EXERCISE INSTRUCTIONS
Retype the records below exactly as given, but only from the first line through the line with "Given: Select the", and without the pictures.

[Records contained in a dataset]
# # #

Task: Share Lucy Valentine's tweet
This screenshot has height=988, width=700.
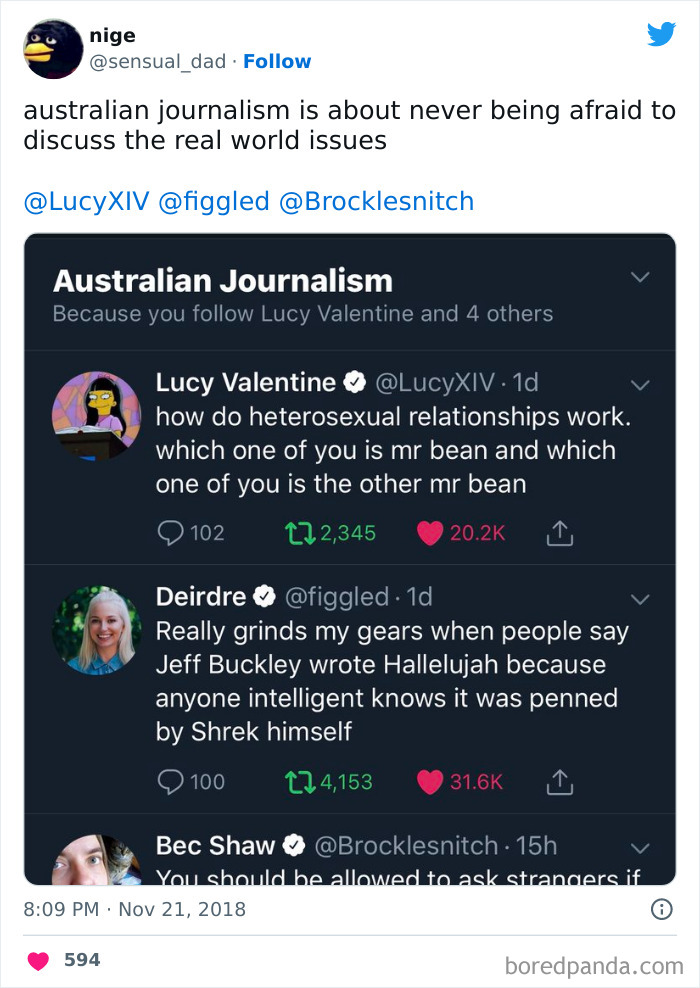Action: [x=560, y=533]
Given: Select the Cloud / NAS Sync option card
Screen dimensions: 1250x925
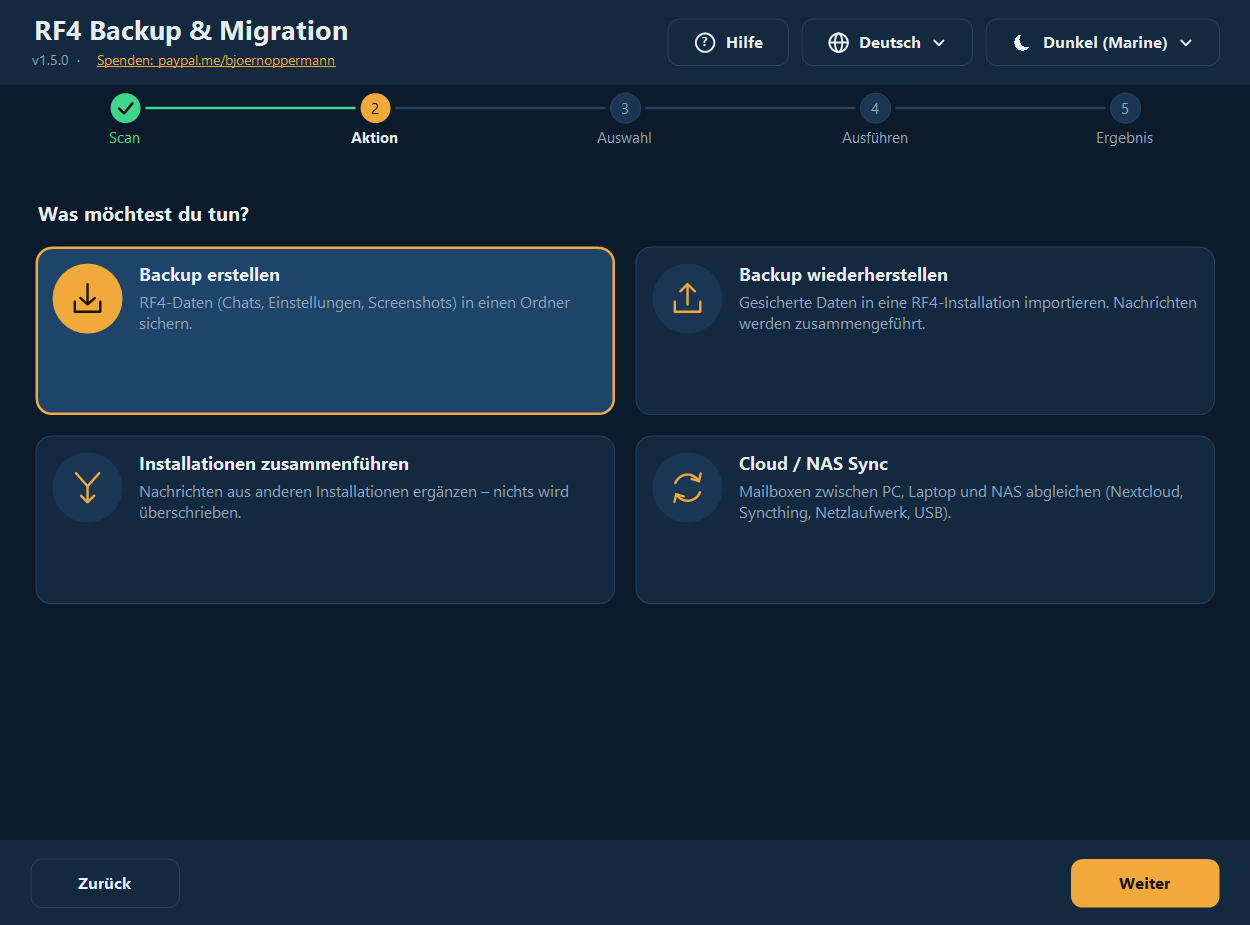Looking at the screenshot, I should click(925, 520).
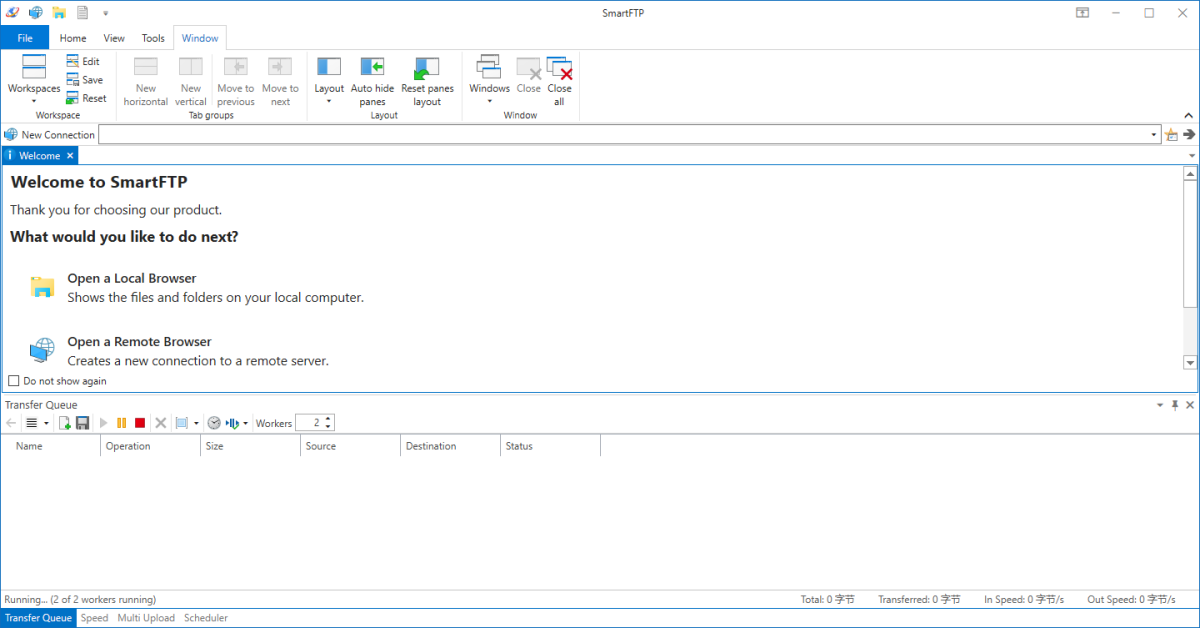Click Reset panes layout in the ribbon
The height and width of the screenshot is (628, 1200).
tap(427, 68)
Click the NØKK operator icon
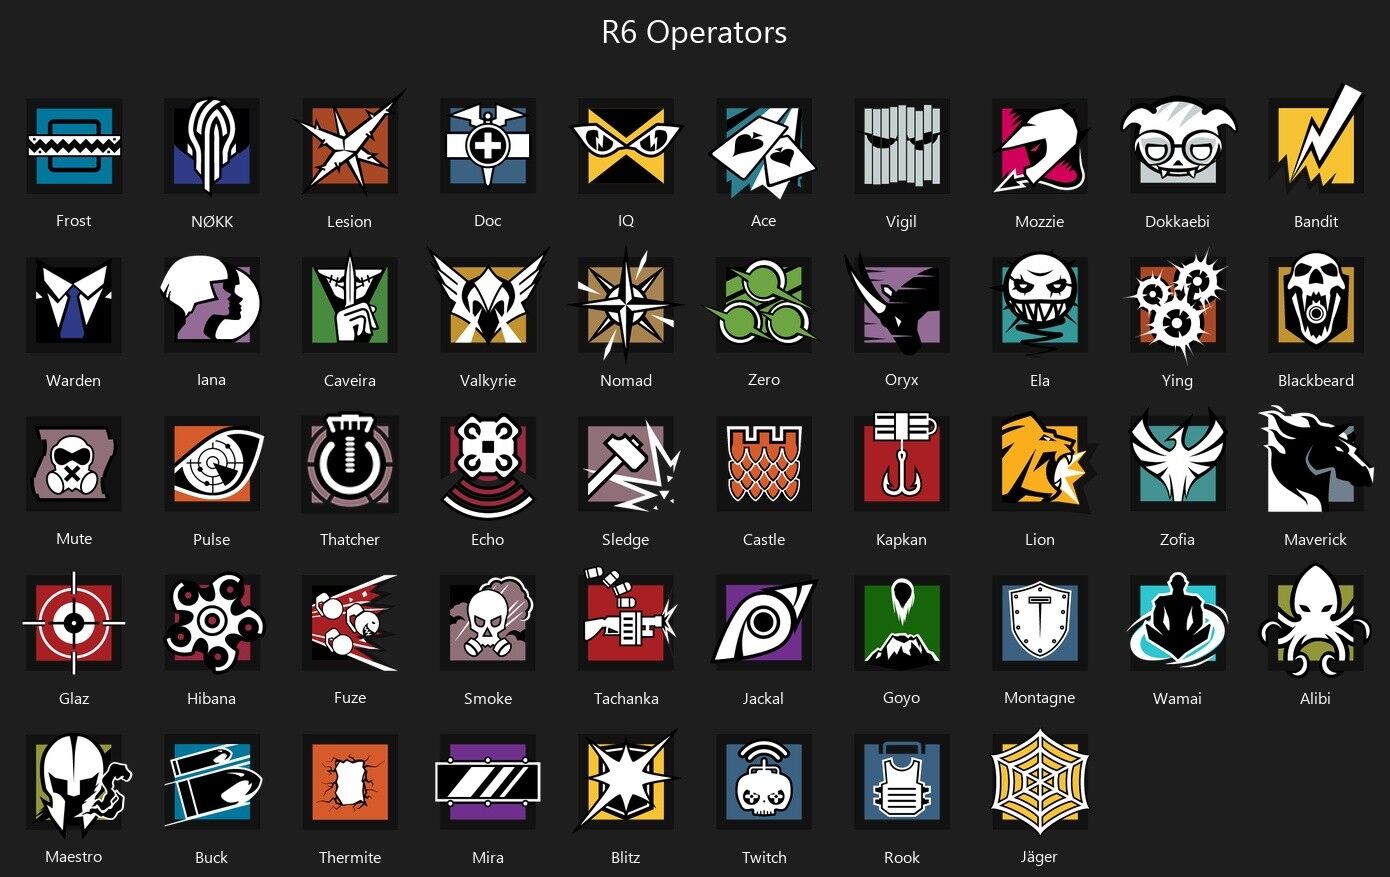Image resolution: width=1390 pixels, height=877 pixels. tap(212, 146)
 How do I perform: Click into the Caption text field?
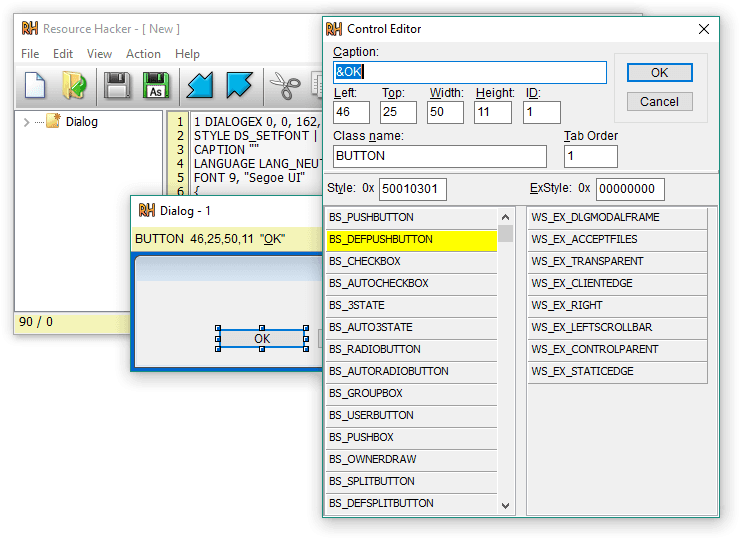click(469, 73)
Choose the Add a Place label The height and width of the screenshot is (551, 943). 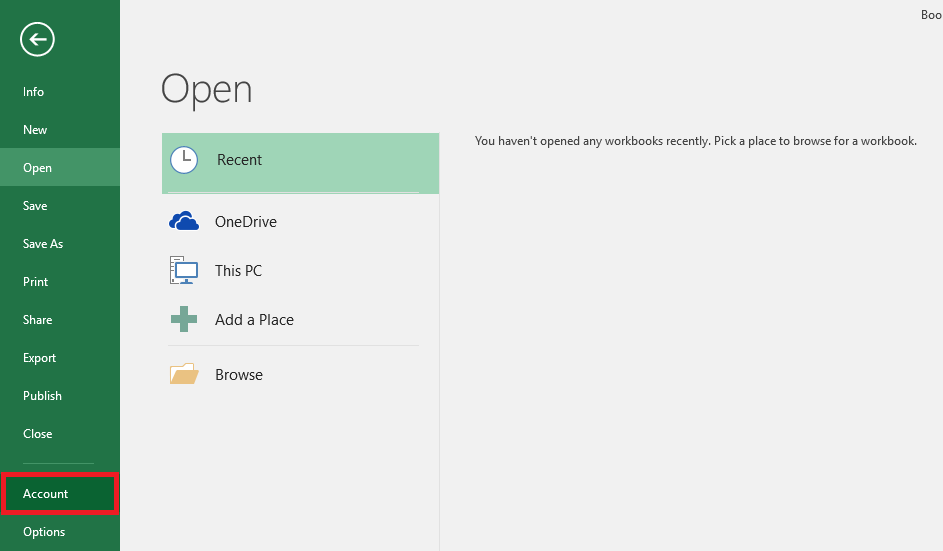point(254,319)
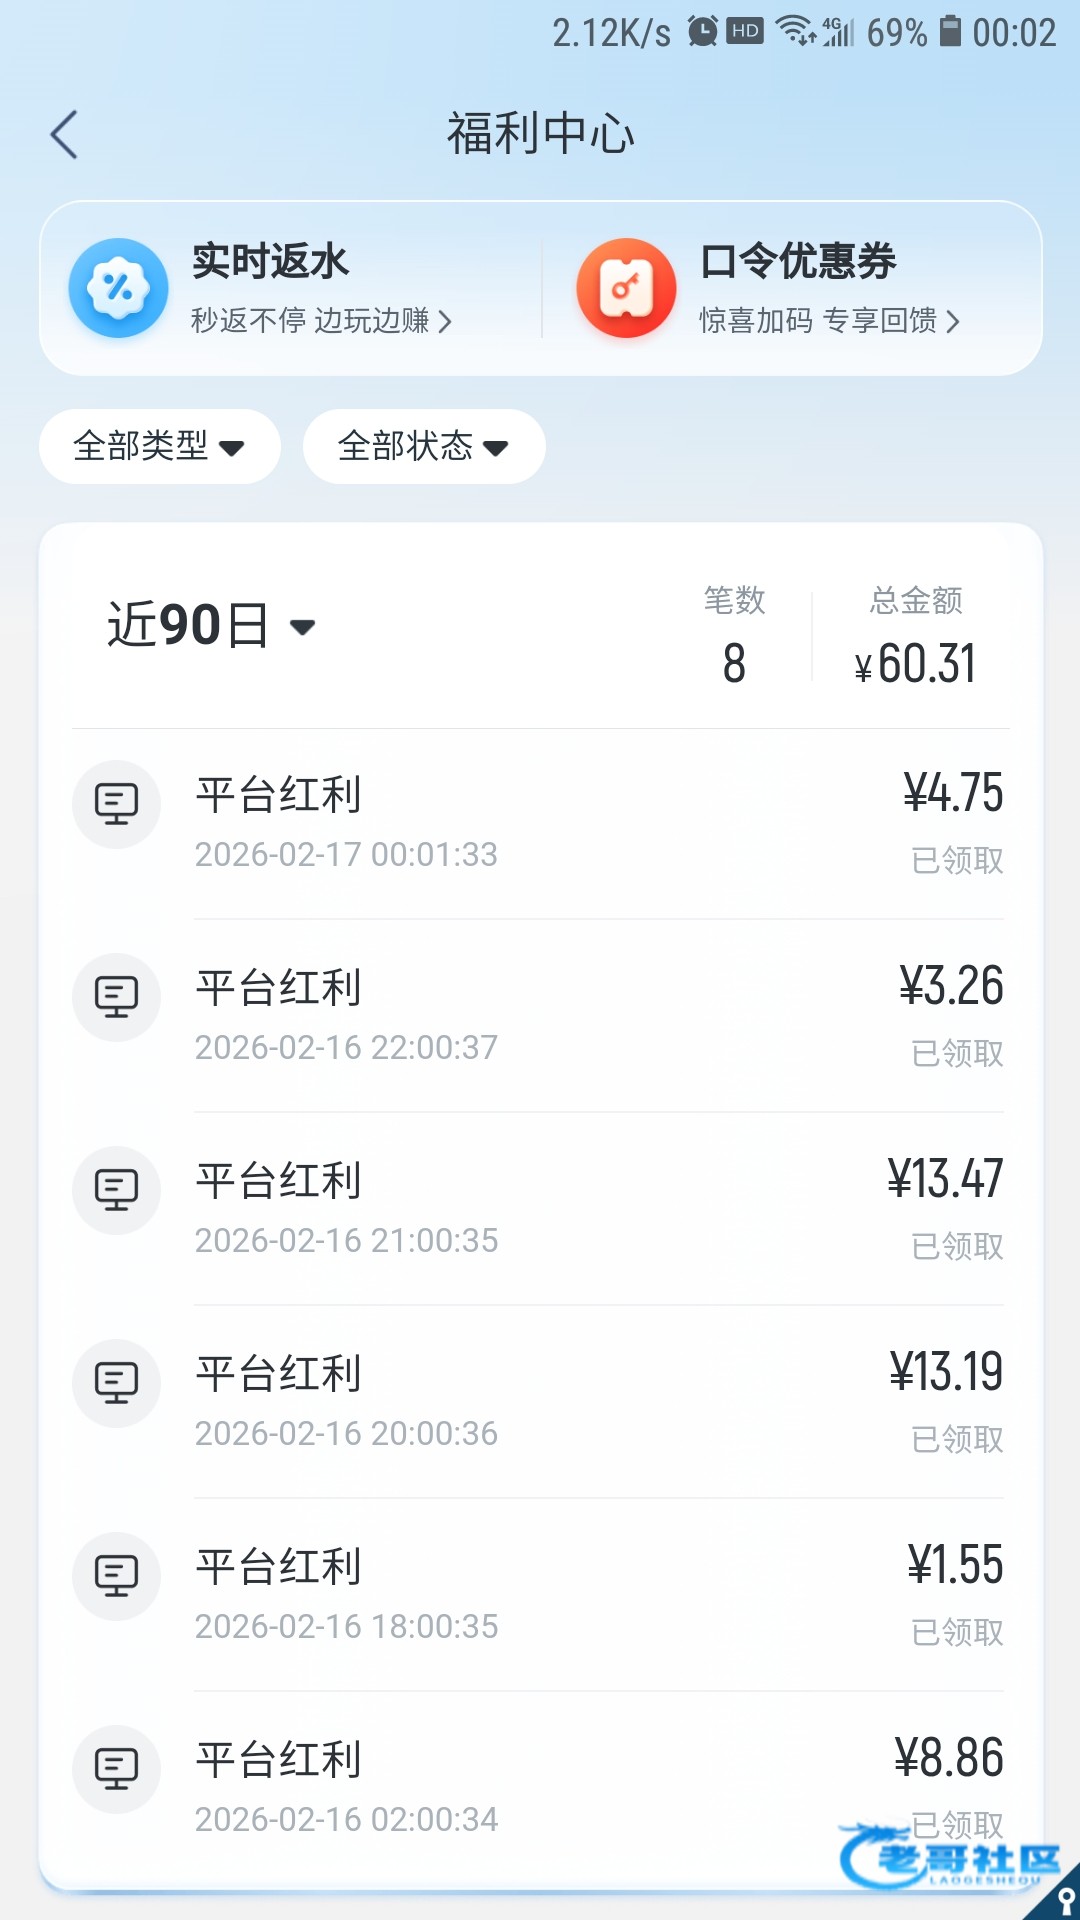This screenshot has height=1920, width=1080.
Task: Open the 近90日 date range dropdown
Action: (x=211, y=626)
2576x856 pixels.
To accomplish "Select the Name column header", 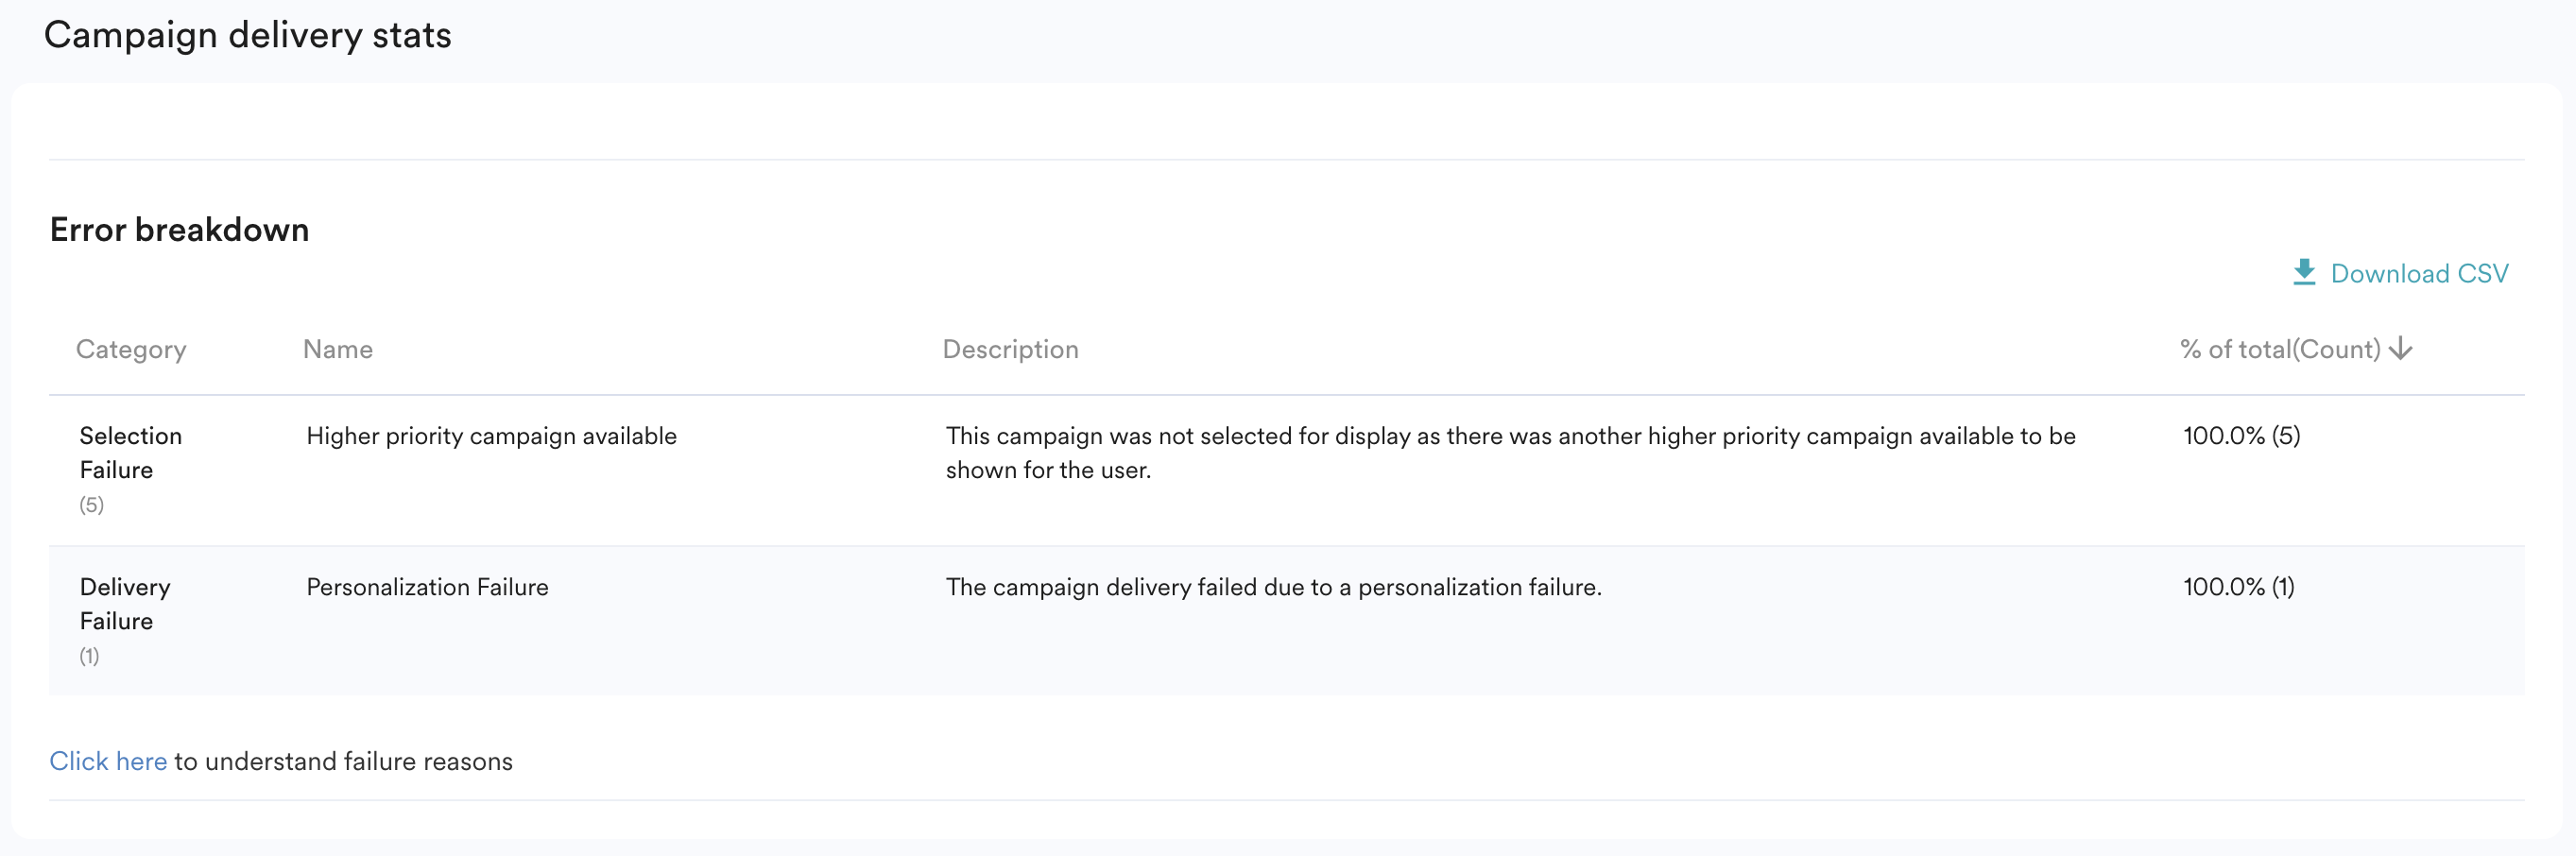I will click(338, 349).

# # #

THE COMPLETED TASK
Task: Share Lucy Valentine's tweet
This screenshot has height=988, width=700.
Action: [x=560, y=533]
Given: Select the Cloud / NAS Sync option card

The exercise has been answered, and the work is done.